If you think someone has called you a liar, you should probably report the post.

Since I have not done so, I would request that you refrain from making false accusations.

Regards,
Shodan

I’m not much into entering into heated debates, but that statement doesn’t appear to be so clearly true.

I just got back from my third trip to Brazil a couple of weeks ago. Abortion is illegal in there, and from my experience with the people I’ve met there, the majority of them appear to be pro-life.

Cite:

I certainly didn’t see many young women abstaining from sex, and I did see plenty of young, poor, unmarried mothers.

P.S. Please don’t interpret my statements as a position for or against abortion, or whether or not it should be made illegal. It’s simply an observation.

Well I did create a poll and as far as dopers are concerned at least 30% say they would be more carfeful about sex if abortion were made illegal.
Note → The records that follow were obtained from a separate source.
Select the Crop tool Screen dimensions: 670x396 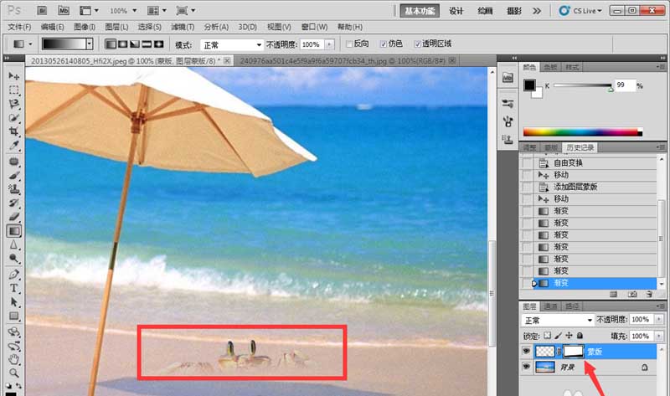click(13, 131)
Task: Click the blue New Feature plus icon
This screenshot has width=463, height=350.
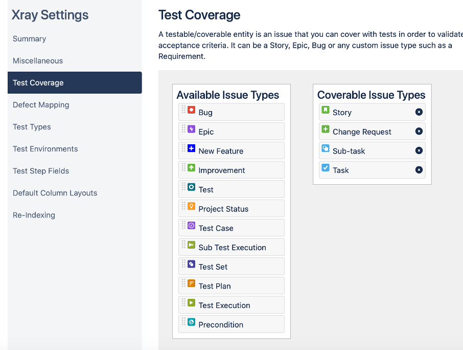Action: click(191, 148)
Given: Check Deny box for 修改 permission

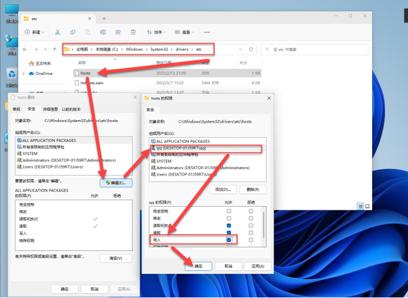Looking at the screenshot, I should [251, 218].
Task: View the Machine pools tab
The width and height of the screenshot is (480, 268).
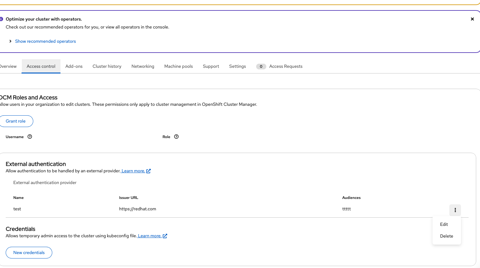Action: click(x=178, y=66)
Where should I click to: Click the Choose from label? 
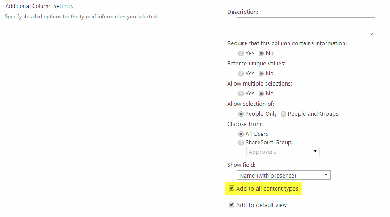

And that is inside a fairly liberal population sample. If I included the whole population of the US I’m positive that number would rise even higher. I’d say even 30% a pretty significant number and if you don’t think 30% of the population wouldn’t have an impact on the overall attitudes towards sex, then you aren’t really thinking through this very clearly.

I would argue there’s a considerable difference between a question asked dryly on a message board and a decision made in the heat of the moment. Good intentions pave, well, you get the idea.